The Battles for Shulaveri (or Shulavery) were strategic engagements during the Armeno-Georgian War, taking place in December 1918.

==Background==
Following the capture of Sanahin, Hairum, and Akhtala between December 14 and 17, the Georgian forces under General Varden Tsulukidze were in a state of rapid retreat. By December 18, the Georgians had been driven back along the entire front toward Sadakhlo. Armenian commander Drastamat Kanayan, aiming to incorporate the Borchalu uezd up to the Khram River, ordered his right flank to push northward while skirting the main Georgian concentration at Sadakhlo.

==The first battle==
===Military operations===
On December 20, 1918, the Armenian right flank, commanded by Colonel Korolkov, successfully bypassed the Georgian forces entrenched at Sadakhlo. They struck and captured the "friendly village" of Shulaver, whose inhabitants were supportive of the Armenian advance.

The capture of Shulaver allowed the Armenian regular army to approach the Khram River, which served as a major geographic objective. Simultaneously, Armenian forces attained the town of Belyi-Kliuch in the Tiflis uezd. By achieving these positions, the Armenian military had come within 45 versts (approximately 30 miles) of the Georgian capital.

===Aftermath===
The Armenian offensive reached its climax on December 25, mere kilometers from Tiflis, the same day that Georgian airplanes were deployed for the first time to bomb Armenian positions near Shulaver. By this time, the momentum of the Armenian drive had slowed due to the lack of reinforcements and an outbreak of typhus in the ranks.

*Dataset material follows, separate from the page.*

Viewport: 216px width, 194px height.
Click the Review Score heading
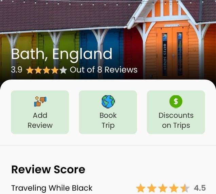[x=48, y=169]
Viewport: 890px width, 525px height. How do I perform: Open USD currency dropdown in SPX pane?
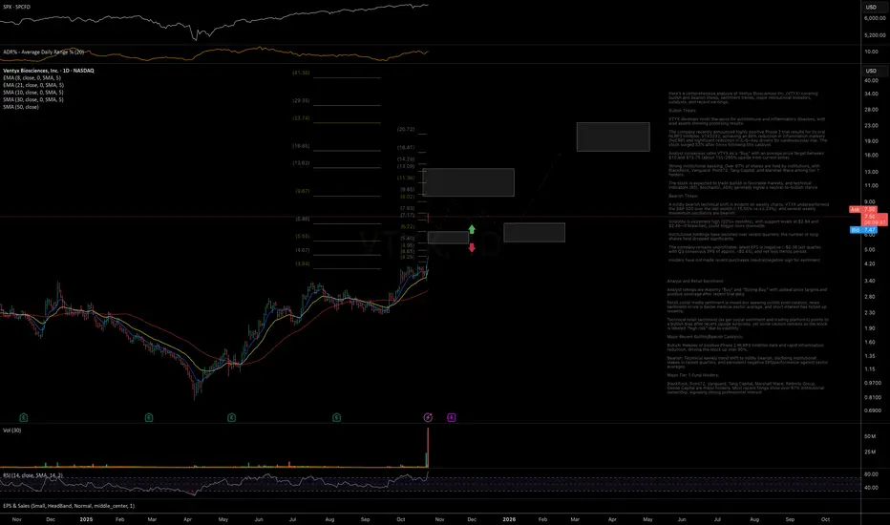871,7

The strategic situation shifted during the last week of December as the Georgians consolidated their regulars and the People's Guard near Tiflis. This reorganization led to a major Georgian counteroffensive on December 28, known as the Second Battle of Shulaver, in which General Giorgi Mazniev led a 3,500-man battle group to retrieve the village and drive the Armenians back toward the Lori district.

==The second battle==
===Military operations===
On the morning of December 28, 1918, General Mazniashvili ordered a 3,500-man battle group into a full-scale attack against Armenian positions at Shulaver. The Georgian offensive was supported by the arrival of a thousand additional troops and the use of airplanes, which had first been deployed on December 25 to bomb Armenian positions.

By nightfall, the Georgian battle group had successfully retrieved Shulaver and several smaller neighboring villages. The engagement resulted in nearly two hundred Armenian casualties, marking the first major victory for the Georgian side in the conflict.

==Aftermath==
The recapture of Shulaver shifted the focus of the war back toward the strategic village and station of Sadakhlo. For the next two days, both armies engaged in a "brisk contest" for Sadakhlo, which changed hands several times before the midnight ceasefire on December 31.

Although the Georgians had retrieved Shulaver, the Armenian army remained entrenched in the southern reaches of the Borchalu uezd and the Lori district until the Allied-imposed withdrawal in early January 1919.